Reads were aligned using the BWA algorithm (mem mode; default settings). Duplicate reads were removed, the reads mapping as matched pairs and the uniquely mapped reads (mapping quality ≥ 1) were used for further analysis. Alignments were extended in silico at their 3′-ends to a length of 200 bp and assigned to 32-nt bins along the genome. The resulting histograms (genomic “signal maps”) were stored in bigWig files. Peaks were identified using the MACS 2.1.0 algorithm at a cutoff of p value 1e-7, without a control file, and with the ‘–nomodel’ option. Peaks that were on the ENCODE blacklist of known false peaks were removed. Signal maps and peak locations were used as input data to Active Motifs proprietary analysis program, which creates Excel tables containing detailed information on sample comparison, peak metrics, peak locations, and gene annotations. Chromatin accessibility was accessed based on the output table. Differently accessible (DA) peaks were selected with the peak metrics of |shrunkenLog2FC| > 0.3 and adjusted p value < 0.1. DA genes were defined as the genes with DA peaks. The DA genes were classified into “open” or “close” when all of the DA peaks on the annotated genes were in the same direction (i.e., All DA peaks increased on the gene “open”).

ChIP analysis

Freshly isolated naive CD4+ T cells from wild-type mice were cultured under Th17- polarizing conditions, with or without ITA treatment. After 2 days, 4.5 × 106 cells were harvested, and ChIP was performed using the ChIP system (Thermo Fisher Scientific) according to the manufacturer’s instructions. The soluble chromatin supernatant was immunoprecipitated with an anti-RORγt antibody (40 μg mL−1, clone AFKJS-9, eBioscience, 14-6988-82) and IgG control (40 μg mL−1, clone eBR2a, eBioscience, 14-4321-82). Immunoprecipitated DNA and input DNA were measured by qPCR using a SYBR green reagent. Data were expressed as the percent input for each ChIP fraction. The primers used for amplification of the promoter of Il17a containing the RORγt-binding site were 5′ CAGCTCCCAAGAAGTCATGC 3′ (forward) and 5′ GCAACATCTGTCTCGAAGGTAG 3′ (reverse)47.

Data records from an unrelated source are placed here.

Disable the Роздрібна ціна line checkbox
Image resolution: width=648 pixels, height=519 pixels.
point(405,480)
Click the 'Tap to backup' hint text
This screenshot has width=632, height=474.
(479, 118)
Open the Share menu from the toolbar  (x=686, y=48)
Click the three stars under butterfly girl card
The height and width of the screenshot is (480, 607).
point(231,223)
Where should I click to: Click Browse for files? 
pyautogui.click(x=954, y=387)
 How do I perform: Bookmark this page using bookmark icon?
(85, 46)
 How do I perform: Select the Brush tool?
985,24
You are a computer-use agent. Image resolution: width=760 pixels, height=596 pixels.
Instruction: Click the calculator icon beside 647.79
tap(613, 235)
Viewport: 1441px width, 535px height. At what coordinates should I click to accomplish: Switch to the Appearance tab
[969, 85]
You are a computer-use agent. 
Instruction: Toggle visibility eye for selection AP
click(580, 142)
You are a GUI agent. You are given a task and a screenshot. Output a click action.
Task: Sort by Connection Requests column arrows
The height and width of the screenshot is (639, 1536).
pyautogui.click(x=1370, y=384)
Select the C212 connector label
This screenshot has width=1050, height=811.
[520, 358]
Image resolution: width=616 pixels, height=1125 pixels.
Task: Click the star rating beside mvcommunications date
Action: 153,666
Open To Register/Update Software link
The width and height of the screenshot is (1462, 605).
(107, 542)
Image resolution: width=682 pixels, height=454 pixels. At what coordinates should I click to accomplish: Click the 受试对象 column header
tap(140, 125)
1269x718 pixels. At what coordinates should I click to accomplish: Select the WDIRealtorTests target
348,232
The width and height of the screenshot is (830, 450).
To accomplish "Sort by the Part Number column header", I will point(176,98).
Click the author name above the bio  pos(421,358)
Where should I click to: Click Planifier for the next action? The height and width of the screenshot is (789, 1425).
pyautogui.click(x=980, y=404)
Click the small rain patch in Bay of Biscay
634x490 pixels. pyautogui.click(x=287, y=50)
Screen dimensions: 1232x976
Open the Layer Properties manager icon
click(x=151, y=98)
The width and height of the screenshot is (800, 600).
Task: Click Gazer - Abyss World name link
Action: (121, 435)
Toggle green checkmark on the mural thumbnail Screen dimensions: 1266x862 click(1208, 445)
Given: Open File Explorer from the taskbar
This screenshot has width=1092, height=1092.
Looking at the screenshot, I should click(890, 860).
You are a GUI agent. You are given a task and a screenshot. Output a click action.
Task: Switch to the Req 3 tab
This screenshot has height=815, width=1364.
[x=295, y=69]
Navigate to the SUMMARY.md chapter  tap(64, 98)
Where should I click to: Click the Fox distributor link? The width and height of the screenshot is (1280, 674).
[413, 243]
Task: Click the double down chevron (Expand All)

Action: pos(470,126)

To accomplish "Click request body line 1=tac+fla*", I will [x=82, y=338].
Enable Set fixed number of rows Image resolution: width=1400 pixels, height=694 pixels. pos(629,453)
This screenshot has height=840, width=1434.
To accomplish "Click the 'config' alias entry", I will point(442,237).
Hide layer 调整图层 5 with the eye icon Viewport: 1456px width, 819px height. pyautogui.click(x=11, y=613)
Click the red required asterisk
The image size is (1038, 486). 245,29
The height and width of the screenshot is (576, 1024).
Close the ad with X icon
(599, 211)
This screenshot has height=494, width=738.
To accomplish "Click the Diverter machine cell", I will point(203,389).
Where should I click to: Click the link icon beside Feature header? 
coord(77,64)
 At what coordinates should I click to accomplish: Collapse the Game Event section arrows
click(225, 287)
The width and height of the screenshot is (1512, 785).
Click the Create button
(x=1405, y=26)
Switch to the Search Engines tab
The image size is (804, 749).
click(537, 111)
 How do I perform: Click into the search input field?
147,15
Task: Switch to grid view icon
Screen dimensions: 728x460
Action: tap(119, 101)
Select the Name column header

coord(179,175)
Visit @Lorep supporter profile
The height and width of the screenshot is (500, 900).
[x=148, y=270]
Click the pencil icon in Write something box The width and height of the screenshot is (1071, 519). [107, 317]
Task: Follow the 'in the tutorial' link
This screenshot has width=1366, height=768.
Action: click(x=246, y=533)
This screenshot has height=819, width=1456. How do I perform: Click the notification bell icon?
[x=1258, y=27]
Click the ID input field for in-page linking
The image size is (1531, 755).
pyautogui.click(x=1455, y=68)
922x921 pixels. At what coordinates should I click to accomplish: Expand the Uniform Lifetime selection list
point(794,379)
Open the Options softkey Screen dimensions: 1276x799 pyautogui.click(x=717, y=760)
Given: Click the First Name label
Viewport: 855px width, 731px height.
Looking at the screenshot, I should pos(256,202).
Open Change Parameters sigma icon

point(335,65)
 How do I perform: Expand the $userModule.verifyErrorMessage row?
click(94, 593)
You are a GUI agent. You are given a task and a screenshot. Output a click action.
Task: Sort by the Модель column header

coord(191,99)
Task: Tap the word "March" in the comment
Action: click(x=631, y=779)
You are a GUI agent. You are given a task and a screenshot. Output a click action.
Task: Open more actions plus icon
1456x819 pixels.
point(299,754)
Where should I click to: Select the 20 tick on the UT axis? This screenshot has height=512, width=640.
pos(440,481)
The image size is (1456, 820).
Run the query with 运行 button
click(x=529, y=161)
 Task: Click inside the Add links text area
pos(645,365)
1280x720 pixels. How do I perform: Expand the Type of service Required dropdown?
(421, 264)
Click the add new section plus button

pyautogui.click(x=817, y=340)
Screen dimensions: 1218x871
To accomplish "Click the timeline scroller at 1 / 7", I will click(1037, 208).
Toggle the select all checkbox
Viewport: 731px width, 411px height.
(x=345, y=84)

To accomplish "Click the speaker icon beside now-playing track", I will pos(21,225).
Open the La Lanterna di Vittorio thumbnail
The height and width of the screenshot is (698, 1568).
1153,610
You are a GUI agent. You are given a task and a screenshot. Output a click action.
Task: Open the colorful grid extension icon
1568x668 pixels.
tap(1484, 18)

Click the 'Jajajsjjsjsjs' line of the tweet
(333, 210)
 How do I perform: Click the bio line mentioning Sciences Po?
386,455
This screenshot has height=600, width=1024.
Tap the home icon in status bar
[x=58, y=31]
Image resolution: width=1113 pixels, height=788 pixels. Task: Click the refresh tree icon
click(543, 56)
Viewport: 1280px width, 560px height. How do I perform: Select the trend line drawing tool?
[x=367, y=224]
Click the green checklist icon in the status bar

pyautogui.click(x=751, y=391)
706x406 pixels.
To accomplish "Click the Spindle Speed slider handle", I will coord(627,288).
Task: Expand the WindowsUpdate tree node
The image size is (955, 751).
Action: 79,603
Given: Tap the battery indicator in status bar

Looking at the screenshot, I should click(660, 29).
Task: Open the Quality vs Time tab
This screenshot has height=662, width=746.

Statistics and reproducibility

Except for RNA-seq and ATAC-seq experiments, statistical analyses were performed with Prism software version 8.0 (GraphPad Prism software) using a two-tailed unpaired Student’s t-test for pairwise comparison of variables and one-way analysis of variance (ANOVA) with Bonferroni post hoc test for multiple comparisons of variables. For the EAE model, clinical scores and body weight changes of each group were compared using two-way ANOVA. A P value of <0.05 was considered statistically significant. Error bars present the mean ± standard error of the mean (s.e.m.). No statistical methods were used to predetermine sample sizes. Sample sizes were based on pilot experiments conducted in the same laboratory and comparable to similar studies in the field. No data were excluded from the analyses. The evaluation and scoring of histopathology of HE-stained tissue sections was performed in a blinded fashion. In the other experiments, no blinding was used during allocation of experimental groups, because all data collection and analysis is quantitative and not qualitative in nature. To avoid introducing bias, samples were measured in a standardized way.

Reporting summary

Further information on research design is available in the Nature Portfolio Reporting Summary linked to this article.